Skyfire77 last edited by
>An E-2B of VAW-113 'Black Eagles' on the USS Coral Sea (CV-43) in 1979. | Photo: US Navy
First flying in 1960, the Grumman (later Northrop Grumman) E-2 Hawkeye provides airborne early warning for numerous armed forces around the world.
The idea of adding radar to an aircraft to increase the detection range came about soon after the development of the system, with the British developing two radar-equipped Vickers Wellingtons during WWII. One aircraft was used to monitor shipping against attacking Fw 200 Condors, while the other directed fighters against air-launched V-1 'Buzz Bombs'.
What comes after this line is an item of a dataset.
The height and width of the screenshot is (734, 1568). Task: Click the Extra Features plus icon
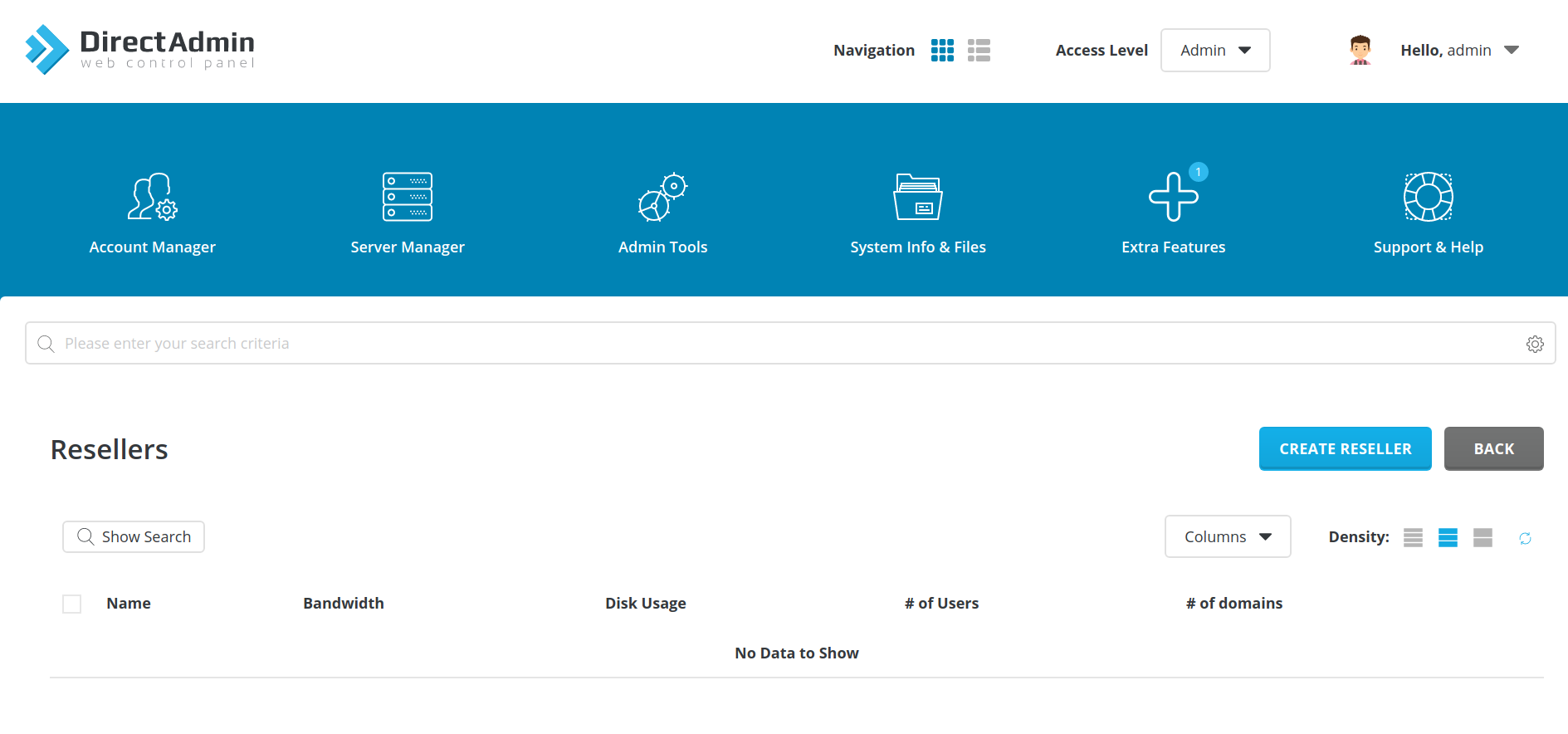pos(1173,197)
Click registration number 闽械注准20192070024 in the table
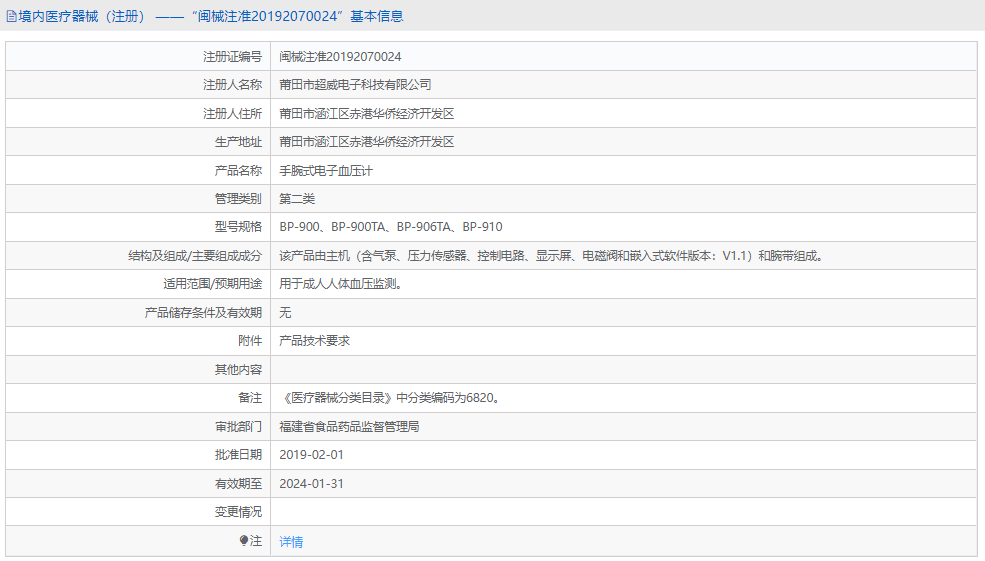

>Wellington Ic R1629 fitted with an experimental 1.5 m Air Controlled Interception (ACI) radar installation. | Photo: RAF
The US, meanwhile, was also working on its own airborne radars, with the US Navy enacting Project CADILLAC in 1944 to develop a counter for the Japanese kamikaze threat. In August of 1944 tests were conducted with a modified TBM Avenger, and the US Navy ordered production of the TBM-3W AEW variant, which entered service in March 1945. The Avenger was replaced by AEW variants of the AD Skyraider, which was in turn replaced by the Grumman E-1 Tracer.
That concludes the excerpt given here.